### DATA FOR THE TASK
• • • • •

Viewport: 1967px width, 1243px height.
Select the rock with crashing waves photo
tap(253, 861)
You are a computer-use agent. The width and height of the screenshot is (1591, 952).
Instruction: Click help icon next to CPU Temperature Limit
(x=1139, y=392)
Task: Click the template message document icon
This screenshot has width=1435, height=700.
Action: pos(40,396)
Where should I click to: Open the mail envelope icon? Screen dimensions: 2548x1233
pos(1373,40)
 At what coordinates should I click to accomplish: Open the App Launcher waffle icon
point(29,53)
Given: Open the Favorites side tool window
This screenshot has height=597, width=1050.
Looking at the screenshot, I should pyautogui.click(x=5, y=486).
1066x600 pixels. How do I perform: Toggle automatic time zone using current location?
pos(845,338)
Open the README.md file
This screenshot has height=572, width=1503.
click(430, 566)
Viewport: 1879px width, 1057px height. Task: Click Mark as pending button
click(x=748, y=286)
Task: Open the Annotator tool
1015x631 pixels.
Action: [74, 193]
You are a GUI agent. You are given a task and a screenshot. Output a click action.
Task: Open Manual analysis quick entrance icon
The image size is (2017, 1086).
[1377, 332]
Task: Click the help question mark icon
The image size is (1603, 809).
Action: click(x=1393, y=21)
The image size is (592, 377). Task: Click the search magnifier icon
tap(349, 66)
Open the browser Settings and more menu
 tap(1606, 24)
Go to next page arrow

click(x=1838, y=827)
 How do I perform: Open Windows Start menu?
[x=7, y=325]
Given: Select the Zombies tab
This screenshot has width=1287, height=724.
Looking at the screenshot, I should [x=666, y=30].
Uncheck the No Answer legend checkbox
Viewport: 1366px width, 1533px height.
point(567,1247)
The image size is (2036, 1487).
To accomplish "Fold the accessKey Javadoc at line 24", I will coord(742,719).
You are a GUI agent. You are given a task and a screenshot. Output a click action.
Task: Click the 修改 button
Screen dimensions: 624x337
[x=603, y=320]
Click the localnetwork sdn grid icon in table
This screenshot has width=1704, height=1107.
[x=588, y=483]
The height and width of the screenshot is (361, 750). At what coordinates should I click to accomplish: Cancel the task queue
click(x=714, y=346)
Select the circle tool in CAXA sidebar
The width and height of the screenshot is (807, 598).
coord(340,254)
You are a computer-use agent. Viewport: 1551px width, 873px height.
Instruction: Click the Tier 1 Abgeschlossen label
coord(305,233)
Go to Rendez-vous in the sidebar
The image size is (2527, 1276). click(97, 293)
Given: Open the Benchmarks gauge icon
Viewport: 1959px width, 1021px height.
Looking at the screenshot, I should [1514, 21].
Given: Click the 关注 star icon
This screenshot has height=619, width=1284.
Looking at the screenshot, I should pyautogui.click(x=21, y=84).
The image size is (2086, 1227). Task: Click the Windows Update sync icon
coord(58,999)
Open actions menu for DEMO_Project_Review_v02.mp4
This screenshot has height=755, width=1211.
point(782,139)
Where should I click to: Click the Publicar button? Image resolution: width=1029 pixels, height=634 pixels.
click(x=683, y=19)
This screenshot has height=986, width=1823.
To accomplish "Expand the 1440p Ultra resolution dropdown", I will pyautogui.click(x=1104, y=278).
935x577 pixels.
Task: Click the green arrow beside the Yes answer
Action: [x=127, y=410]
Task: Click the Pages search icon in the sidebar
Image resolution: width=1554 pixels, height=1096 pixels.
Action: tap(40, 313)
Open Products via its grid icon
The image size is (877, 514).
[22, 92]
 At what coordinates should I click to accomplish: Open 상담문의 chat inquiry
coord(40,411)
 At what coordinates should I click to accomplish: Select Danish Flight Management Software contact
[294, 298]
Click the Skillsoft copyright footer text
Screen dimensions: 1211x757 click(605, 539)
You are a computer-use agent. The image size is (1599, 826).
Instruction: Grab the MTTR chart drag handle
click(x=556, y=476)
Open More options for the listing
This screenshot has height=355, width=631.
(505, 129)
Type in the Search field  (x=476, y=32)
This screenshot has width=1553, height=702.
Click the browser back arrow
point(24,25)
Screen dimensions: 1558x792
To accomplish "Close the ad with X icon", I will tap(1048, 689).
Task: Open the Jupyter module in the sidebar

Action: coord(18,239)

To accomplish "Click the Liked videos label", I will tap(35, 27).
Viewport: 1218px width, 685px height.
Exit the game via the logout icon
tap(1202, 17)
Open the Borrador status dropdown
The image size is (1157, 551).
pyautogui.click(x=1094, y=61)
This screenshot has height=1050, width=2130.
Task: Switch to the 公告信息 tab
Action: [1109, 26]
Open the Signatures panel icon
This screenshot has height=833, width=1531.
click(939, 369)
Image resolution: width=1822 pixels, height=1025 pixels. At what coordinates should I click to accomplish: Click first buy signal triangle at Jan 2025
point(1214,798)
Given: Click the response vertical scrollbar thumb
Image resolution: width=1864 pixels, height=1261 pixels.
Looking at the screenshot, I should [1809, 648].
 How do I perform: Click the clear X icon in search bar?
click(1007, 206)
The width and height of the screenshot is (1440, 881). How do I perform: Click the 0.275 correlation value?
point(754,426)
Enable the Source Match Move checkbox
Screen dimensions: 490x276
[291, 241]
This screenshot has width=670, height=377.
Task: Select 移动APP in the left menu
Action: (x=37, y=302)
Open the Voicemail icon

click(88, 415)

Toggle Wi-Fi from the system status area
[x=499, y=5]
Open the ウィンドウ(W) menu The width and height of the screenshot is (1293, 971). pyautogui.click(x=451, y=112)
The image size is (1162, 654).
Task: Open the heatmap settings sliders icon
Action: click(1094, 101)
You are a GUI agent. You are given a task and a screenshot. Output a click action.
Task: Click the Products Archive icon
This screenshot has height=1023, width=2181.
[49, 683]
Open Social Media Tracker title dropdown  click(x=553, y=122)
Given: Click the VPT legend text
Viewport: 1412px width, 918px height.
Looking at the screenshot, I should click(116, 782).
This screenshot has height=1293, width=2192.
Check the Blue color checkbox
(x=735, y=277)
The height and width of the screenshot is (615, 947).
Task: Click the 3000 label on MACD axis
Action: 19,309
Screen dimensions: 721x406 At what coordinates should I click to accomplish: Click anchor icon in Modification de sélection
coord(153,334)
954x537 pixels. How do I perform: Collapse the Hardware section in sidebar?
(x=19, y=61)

• • • • •

### TASK DIRECTIONS
The response has to give back every record verbatim.

### EXERCISE OUTPUT
Viewport: 1967px width, 1243px height.
Select the rock with crashing waves photo
tap(253, 861)
You are a computer-use agent. The width and height of the screenshot is (1591, 952).
Instruction: Click help icon next to CPU Temperature Limit
(x=1139, y=392)
Task: Click the template message document icon
This screenshot has width=1435, height=700.
Action: pos(40,396)
Where should I click to: Open the mail envelope icon? Screen dimensions: 2548x1233
pos(1373,40)
 At what coordinates should I click to accomplish: Open the App Launcher waffle icon
point(29,53)
Given: Open the Favorites side tool window
This screenshot has height=597, width=1050.
Looking at the screenshot, I should pyautogui.click(x=5, y=486).
1066x600 pixels. How do I perform: Toggle automatic time zone using current location?
pos(845,338)
Open the README.md file
This screenshot has height=572, width=1503.
click(430, 566)
Viewport: 1879px width, 1057px height. Task: Click Mark as pending button
click(x=748, y=286)
Task: Open the Annotator tool
1015x631 pixels.
Action: [74, 193]
You are a GUI agent. You are given a task and a screenshot. Output a click action.
Task: Open Manual analysis quick entrance icon
The image size is (2017, 1086).
[1377, 332]
Task: Click the help question mark icon
The image size is (1603, 809).
Action: click(x=1393, y=21)
The image size is (592, 377). Task: Click the search magnifier icon
tap(349, 66)
Open the browser Settings and more menu
 tap(1606, 24)
Go to next page arrow

click(x=1838, y=827)
 How do I perform: Open Windows Start menu?
[x=7, y=325]
Given: Select the Zombies tab
This screenshot has width=1287, height=724.
Looking at the screenshot, I should [x=666, y=30].
Uncheck the No Answer legend checkbox
Viewport: 1366px width, 1533px height.
point(567,1247)
The image size is (2036, 1487).
To accomplish "Fold the accessKey Javadoc at line 24", I will coord(742,719).
You are a GUI agent. You are given a task and a screenshot. Output a click action.
Task: Click the 修改 button
Screen dimensions: 624x337
[x=603, y=320]
Click the localnetwork sdn grid icon in table
This screenshot has width=1704, height=1107.
[x=588, y=483]
The height and width of the screenshot is (361, 750). At what coordinates should I click to accomplish: Cancel the task queue
click(x=714, y=346)
Select the circle tool in CAXA sidebar
The width and height of the screenshot is (807, 598).
coord(340,254)
You are a computer-use agent. Viewport: 1551px width, 873px height.
Instruction: Click the Tier 1 Abgeschlossen label
coord(305,233)
Go to Rendez-vous in the sidebar
The image size is (2527, 1276). click(97, 293)
Given: Open the Benchmarks gauge icon
Viewport: 1959px width, 1021px height.
Looking at the screenshot, I should [1514, 21].
Given: Click the 关注 star icon
This screenshot has height=619, width=1284.
Looking at the screenshot, I should pyautogui.click(x=21, y=84).
The image size is (2086, 1227). Task: Click the Windows Update sync icon
coord(58,999)
Open actions menu for DEMO_Project_Review_v02.mp4
This screenshot has height=755, width=1211.
point(782,139)
Where should I click to: Click the Publicar button? Image resolution: width=1029 pixels, height=634 pixels.
click(x=683, y=19)
This screenshot has height=986, width=1823.
To accomplish "Expand the 1440p Ultra resolution dropdown", I will pyautogui.click(x=1104, y=278).
935x577 pixels.
Task: Click the green arrow beside the Yes answer
Action: [x=127, y=410]
Task: Click the Pages search icon in the sidebar
Image resolution: width=1554 pixels, height=1096 pixels.
Action: tap(40, 313)
Open Products via its grid icon
The image size is (877, 514).
[22, 92]
 At what coordinates should I click to accomplish: Open 상담문의 chat inquiry
coord(40,411)
 At what coordinates should I click to accomplish: Select Danish Flight Management Software contact
[294, 298]
Click the Skillsoft copyright footer text
Screen dimensions: 1211x757 click(605, 539)
You are a computer-use agent. The image size is (1599, 826).
Instruction: Grab the MTTR chart drag handle
click(x=556, y=476)
Open More options for the listing
This screenshot has height=355, width=631.
(505, 129)
Type in the Search field  (x=476, y=32)
This screenshot has width=1553, height=702.
Click the browser back arrow
point(24,25)
Screen dimensions: 1558x792
To accomplish "Close the ad with X icon", I will tap(1048, 689).
Task: Open the Jupyter module in the sidebar

Action: coord(18,239)

To accomplish "Click the Liked videos label", I will tap(35, 27).
Viewport: 1218px width, 685px height.
Exit the game via the logout icon
tap(1202, 17)
Open the Borrador status dropdown
The image size is (1157, 551).
pyautogui.click(x=1094, y=61)
This screenshot has height=1050, width=2130.
Task: Switch to the 公告信息 tab
Action: [1109, 26]
Open the Signatures panel icon
This screenshot has height=833, width=1531.
click(939, 369)
Image resolution: width=1822 pixels, height=1025 pixels. At what coordinates should I click to accomplish: Click first buy signal triangle at Jan 2025
point(1214,798)
Given: Click the response vertical scrollbar thumb
Image resolution: width=1864 pixels, height=1261 pixels.
Looking at the screenshot, I should [1809, 648].
 How do I perform: Click the clear X icon in search bar?
click(1007, 206)
The width and height of the screenshot is (1440, 881). How do I perform: Click the 0.275 correlation value?
point(754,426)
Enable the Source Match Move checkbox
Screen dimensions: 490x276
[291, 241]
This screenshot has width=670, height=377.
Task: Select 移动APP in the left menu
Action: (x=37, y=302)
Open the Voicemail icon

click(88, 415)

Toggle Wi-Fi from the system status area
[x=499, y=5]
Open the ウィンドウ(W) menu The width and height of the screenshot is (1293, 971). pyautogui.click(x=451, y=112)
The image size is (1162, 654).
Task: Open the heatmap settings sliders icon
Action: click(1094, 101)
You are a GUI agent. You are given a task and a screenshot. Output a click action.
Task: Click the Products Archive icon
This screenshot has height=1023, width=2181.
[49, 683]
Open Social Media Tracker title dropdown  click(x=553, y=122)
Given: Click the VPT legend text
Viewport: 1412px width, 918px height.
Looking at the screenshot, I should click(116, 782).
This screenshot has height=1293, width=2192.
Check the Blue color checkbox
(x=735, y=277)
The height and width of the screenshot is (615, 947).
Task: Click the 3000 label on MACD axis
Action: 19,309
Screen dimensions: 721x406 At what coordinates should I click to accomplish: Click anchor icon in Modification de sélection
coord(153,334)
954x537 pixels. How do I perform: Collapse the Hardware section in sidebar?
(x=19, y=61)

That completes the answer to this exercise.